**Objective 1**
Pick out and copy every line of the rows below that contains the word "blue". Case counts.

----- Quoted passage

Frequently Asked Questions
Friction stir welding of aluminium alloys has been cited by many users as a cost-saving process. This is in part due to the elimination of consumable costs, but is also due to the ability to make most welds in one or two passes, even in thick material. It is also a very efficient process in terms of energy consumption, which can also lead to significant cost savings. The avoidance of multiple passes eliminates the need for inter-run cleaning, back gouging, etc., and the avoidance of spatter means that post weld dressing is reduced or not required. The fully automated nature of the process also reduces labour costs.
Many companies have reported significant savings due to the considerable reduction in repair and re-work, low distortion, and general equipment flexibility.
On the down-side, bespoke FSW equipment can be expensive, but overall the costs/metre of weld are significantly lower than for fusion processes.

----------
----- Available records

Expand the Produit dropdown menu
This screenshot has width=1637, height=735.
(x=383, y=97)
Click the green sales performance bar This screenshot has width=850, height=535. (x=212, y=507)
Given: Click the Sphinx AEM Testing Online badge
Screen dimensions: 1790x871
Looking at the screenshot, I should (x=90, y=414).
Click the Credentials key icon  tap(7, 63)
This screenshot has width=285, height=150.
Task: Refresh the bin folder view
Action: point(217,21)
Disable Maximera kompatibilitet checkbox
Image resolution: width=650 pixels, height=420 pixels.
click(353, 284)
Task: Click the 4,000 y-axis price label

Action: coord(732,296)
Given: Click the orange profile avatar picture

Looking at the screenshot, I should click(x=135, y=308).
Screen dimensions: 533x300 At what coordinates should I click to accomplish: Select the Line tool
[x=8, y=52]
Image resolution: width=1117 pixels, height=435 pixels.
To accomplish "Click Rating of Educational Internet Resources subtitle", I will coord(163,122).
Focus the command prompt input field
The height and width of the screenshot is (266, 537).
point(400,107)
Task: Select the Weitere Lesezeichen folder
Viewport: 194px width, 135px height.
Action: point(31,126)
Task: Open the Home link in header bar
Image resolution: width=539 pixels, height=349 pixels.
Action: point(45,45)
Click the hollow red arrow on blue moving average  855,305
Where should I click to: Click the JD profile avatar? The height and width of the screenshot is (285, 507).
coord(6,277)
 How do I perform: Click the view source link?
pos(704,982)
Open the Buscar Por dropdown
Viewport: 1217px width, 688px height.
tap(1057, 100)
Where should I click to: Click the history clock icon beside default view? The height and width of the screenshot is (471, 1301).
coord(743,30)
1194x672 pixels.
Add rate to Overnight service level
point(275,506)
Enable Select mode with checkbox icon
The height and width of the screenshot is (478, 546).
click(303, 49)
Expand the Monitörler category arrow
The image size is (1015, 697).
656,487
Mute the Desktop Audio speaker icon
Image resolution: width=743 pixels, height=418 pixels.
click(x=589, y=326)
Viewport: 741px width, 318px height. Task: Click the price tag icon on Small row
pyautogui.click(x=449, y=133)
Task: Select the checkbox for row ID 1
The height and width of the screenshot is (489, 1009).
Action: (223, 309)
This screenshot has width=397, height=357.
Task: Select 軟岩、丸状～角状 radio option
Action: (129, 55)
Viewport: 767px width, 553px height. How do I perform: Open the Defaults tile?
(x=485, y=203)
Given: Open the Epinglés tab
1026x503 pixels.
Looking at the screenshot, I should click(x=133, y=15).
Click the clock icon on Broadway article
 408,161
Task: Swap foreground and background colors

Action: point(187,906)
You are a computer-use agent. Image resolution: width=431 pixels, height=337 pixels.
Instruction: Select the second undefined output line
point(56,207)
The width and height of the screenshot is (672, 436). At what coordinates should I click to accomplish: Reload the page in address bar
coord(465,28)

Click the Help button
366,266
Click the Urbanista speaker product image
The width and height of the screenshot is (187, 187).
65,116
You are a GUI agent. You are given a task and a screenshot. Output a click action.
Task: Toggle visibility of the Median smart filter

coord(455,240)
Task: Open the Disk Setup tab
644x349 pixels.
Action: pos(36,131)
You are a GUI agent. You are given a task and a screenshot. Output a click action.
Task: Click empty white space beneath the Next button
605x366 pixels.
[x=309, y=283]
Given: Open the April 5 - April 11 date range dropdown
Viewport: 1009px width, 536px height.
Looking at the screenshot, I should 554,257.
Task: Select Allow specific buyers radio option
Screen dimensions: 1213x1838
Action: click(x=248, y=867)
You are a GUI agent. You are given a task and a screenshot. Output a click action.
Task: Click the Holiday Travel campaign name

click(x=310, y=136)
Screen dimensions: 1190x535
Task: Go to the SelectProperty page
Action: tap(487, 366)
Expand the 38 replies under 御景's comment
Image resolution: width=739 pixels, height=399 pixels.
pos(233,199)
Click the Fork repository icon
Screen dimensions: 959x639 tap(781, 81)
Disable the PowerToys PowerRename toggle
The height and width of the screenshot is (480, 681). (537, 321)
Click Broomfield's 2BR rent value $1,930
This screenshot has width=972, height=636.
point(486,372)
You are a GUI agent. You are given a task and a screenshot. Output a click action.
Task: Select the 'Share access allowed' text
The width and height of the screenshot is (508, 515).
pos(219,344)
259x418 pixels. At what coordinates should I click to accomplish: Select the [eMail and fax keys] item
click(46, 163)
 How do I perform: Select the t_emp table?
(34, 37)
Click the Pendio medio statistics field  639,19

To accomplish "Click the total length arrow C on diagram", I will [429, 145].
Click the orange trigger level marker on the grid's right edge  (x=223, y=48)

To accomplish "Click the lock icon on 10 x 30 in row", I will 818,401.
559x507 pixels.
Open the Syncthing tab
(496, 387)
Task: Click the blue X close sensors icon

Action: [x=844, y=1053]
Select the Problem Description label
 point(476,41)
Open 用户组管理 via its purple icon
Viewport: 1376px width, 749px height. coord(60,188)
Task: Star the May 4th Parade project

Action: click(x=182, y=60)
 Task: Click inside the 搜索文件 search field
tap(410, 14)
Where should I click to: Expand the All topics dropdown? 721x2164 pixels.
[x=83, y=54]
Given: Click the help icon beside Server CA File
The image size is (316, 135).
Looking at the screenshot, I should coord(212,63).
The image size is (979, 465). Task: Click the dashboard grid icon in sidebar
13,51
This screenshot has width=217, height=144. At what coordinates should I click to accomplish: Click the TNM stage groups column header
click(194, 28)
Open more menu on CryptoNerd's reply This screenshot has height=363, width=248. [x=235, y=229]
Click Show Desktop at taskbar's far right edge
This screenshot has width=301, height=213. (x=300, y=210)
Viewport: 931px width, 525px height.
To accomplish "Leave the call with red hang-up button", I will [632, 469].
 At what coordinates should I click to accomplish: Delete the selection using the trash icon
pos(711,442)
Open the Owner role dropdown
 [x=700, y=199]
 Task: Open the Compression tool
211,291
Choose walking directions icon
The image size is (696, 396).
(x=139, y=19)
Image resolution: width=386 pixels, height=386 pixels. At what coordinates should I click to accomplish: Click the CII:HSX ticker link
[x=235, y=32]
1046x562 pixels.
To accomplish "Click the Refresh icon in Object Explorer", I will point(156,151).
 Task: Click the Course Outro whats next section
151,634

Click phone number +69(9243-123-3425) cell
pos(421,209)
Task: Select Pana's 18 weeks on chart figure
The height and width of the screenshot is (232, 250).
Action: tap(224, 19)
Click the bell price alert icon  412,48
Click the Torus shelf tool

----------

**Objective 2**
Output the friction stir welding FAQ above word for word, from "Many companies have" up to and including "general equipment flexibility.".

**Full response 1**
Click the hollow red arrow on blue moving average  855,305
Task: Click the blue X close sensors icon

**Full response 2**
Many companies have reported significant savings due to the considerable reduction in repair and re-work, low distortion, and general equipment flexibility.